--- Required work ---
• 1. Copy the passage of the revolver identification thread starting with "Look on the" and going on through "possibly .357 Magnum.)", relabeling "caliber" as "cartridge size" each time it appears.
• 2. In the records, rewrite the lines starting with the line with "Curro Sánchez se" and going on through the line with "El Villarreal se". Keep the requests as they are, and multiply every coordinate in the answers by 2.55, rounding to whole numbers with halves rounded up.

# Revolver identification



## Whoabro615 (Dec 28, 2014)

My grandfather left me two of these revolvers with closely matching numbers what are they I know they are S&w but no clue other then that


----------



## rfawcs (Feb 11, 2006)

Model 64 if .38 Special, Model 65 if .357 Magnum. FWPD= Fort Worth Police Dept?


----------



## osbornk (Jan 31, 2015)

Looks like a Model 10 to me.


----------



## denner (Jun 3, 2011)

If it's stainless its either a model 64 or 65. If it's Nickel, or refinished, a model 10?


----------



## OldManMontgomery (Nov 2, 2013)

*Good revolver.*

There is no 'pin' keeping the barrel locked to the frame. So this revolver was made AFTER about 1982 or so. If the firing pin is mounted to the hammer (rather than being mounted in the frame for the hammer to strike it), it's an earlier model - of the after-1982 types.

Open the cylinder and look for a stamped model number on the frame, underneath the yoke (the connecting member between the cylinder and frame). It should look like "MOD XXX" or perhaps just something on the order of "65-3".

Look on the side of the barrel on the right side. The caliber will be roll stamped rather obviously. (It is most likely a .38 Special or possibly .357 Magnum.)

That basic revolver design is one of the finest handguns ever dreamed up or produced.

The "FWPD" suggests "Fort Worth Police Department". May departments sell off their 'old' sidearms when they change issue sidearms. "Used" cop guns typically have been carried a lot and shot two or three times a year. And usually well maintained. Not at all like a 'used' cop car.

One more thing (like Columbo said). If you decide you want to sell those revolvers, see if you can find someone who collects 'cop' guns. The department markings set them apart. Do NOT get the idea it will buy you a second home; it won't. But a collector will usually pay as much or more than most anyone else. A pawn shop or retailer HAS to turn a profit on the revolver if he buys it. So he will buy low and sell high as much as possible. The best price will come from a collector who wants it for his collection. Now if you could just find him...


----------

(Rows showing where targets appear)

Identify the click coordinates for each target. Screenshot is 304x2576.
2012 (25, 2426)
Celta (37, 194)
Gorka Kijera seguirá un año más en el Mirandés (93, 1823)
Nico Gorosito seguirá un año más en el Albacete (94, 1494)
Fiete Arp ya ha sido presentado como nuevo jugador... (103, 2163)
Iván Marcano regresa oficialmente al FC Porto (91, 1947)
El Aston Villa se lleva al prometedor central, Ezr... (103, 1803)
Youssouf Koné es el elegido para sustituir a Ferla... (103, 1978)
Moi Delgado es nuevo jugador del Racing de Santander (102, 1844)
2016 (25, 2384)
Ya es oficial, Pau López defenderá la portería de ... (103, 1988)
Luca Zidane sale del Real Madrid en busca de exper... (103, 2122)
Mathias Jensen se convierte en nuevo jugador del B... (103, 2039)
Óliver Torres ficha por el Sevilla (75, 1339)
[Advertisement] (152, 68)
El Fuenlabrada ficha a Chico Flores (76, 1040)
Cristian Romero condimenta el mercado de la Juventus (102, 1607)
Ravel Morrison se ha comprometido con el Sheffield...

==

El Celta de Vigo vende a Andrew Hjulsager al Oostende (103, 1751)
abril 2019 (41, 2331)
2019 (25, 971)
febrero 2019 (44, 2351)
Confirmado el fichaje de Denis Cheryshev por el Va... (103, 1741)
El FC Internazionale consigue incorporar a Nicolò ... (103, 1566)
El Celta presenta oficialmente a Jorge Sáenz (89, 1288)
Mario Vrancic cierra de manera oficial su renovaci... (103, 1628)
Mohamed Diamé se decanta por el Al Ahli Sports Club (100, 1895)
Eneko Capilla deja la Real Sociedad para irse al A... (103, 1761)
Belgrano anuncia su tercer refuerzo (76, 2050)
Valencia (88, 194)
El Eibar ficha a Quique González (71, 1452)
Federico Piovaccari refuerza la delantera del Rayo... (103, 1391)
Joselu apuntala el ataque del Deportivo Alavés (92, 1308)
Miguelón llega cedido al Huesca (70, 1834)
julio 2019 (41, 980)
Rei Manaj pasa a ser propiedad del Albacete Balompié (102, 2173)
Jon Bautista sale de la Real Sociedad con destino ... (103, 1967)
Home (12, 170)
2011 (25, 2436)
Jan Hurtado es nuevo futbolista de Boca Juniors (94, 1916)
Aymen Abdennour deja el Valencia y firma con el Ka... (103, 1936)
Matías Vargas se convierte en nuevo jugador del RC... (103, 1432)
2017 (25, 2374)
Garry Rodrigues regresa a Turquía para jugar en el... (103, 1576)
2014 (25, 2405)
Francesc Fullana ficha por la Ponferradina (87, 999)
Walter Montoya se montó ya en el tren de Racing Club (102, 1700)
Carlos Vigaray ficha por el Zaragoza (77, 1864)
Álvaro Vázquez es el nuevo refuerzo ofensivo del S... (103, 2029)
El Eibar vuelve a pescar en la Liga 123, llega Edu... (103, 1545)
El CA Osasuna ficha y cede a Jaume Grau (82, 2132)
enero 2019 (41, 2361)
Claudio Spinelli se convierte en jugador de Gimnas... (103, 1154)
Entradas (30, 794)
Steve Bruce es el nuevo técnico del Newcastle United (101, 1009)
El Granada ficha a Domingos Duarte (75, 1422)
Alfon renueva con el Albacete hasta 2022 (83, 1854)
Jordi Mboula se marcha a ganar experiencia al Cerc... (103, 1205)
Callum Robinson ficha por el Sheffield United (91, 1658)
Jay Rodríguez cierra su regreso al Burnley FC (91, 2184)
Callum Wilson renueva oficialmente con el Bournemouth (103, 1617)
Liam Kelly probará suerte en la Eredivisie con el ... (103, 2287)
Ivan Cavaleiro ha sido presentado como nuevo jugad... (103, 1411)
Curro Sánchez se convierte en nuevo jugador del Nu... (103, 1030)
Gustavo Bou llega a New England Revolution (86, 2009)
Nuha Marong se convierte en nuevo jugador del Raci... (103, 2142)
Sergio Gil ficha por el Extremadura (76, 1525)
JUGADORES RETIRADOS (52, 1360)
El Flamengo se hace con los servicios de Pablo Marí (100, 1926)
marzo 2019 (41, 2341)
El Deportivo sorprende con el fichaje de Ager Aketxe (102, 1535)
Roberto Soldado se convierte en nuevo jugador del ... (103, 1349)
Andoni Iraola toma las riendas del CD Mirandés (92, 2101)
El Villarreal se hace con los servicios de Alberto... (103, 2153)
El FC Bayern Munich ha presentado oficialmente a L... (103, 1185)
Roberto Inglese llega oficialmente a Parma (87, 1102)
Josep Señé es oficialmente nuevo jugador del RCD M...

--- Answers to the tasks ---
• 1.
Look on the side of the barrel on the right side. The cartridge size will be roll stamped rather obviously. (It is most likely a .38 Special or possibly .357 Magnum.)

• 2.
Curro Sánchez se convierte en nuevo jugador del Nu... (263, 2627)
Gustavo Bou llega a New England Revolution (219, 5123)
Nuha Marong se convierte en nuevo jugador del Raci... (263, 5462)
Sergio Gil ficha por el Extremadura (194, 3889)
JUGADORES RETIRADOS (133, 3468)
El Flamengo se hace con los servicios de Pablo Marí (255, 4911)
marzo 2019 (105, 5970)
El Deportivo sorprende con el fichaje de Ager Aketxe (260, 3914)
Roberto Soldado se convierte en nuevo jugador del ... (263, 3440)
Andoni Iraola toma las riendas del CD Mirandés (235, 5358)
El Villarreal se hace con los servicios de Alberto... (263, 5490)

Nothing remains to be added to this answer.